-- Start of SUPPLIED RECORDS --

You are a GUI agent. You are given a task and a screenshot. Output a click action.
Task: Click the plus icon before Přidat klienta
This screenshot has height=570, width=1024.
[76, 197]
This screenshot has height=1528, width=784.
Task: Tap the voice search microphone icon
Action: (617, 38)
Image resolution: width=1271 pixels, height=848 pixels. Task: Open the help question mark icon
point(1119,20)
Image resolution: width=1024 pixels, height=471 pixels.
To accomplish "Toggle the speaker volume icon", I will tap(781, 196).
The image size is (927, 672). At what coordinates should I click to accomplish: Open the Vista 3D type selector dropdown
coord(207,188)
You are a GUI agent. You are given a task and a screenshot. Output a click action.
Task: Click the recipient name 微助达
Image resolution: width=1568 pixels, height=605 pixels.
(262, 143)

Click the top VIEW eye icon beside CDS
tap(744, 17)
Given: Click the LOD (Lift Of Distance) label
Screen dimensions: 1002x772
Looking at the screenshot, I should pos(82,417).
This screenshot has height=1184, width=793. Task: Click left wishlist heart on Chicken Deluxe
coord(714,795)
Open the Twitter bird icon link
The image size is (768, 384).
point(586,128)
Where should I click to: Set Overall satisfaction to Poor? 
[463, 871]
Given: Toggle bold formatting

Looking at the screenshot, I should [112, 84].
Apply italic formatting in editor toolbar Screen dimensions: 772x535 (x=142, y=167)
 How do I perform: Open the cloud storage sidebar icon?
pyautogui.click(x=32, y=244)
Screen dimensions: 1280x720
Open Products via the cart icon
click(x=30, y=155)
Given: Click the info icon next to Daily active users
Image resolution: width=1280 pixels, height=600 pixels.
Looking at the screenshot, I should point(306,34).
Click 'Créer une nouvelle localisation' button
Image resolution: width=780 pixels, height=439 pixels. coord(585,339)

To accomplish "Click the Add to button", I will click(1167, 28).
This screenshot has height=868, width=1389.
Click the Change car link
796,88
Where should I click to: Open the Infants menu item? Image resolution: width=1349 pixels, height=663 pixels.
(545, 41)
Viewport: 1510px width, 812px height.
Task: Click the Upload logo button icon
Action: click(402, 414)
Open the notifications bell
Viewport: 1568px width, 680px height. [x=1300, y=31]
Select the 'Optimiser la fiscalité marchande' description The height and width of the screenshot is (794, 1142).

-- End of SUPPLIED RECORDS --

_EXERCISE BRIEF_:
Return each line above that includes the string "accomplish".

_FINAL RESULT_:
To accomplish "Toggle the speaker volume icon", I will tap(781, 196).
The image size is (927, 672). At what coordinates should I click to accomplish: Open the Vista 3D type selector dropdown
To accomplish "Click the Add to button", I will click(1167, 28).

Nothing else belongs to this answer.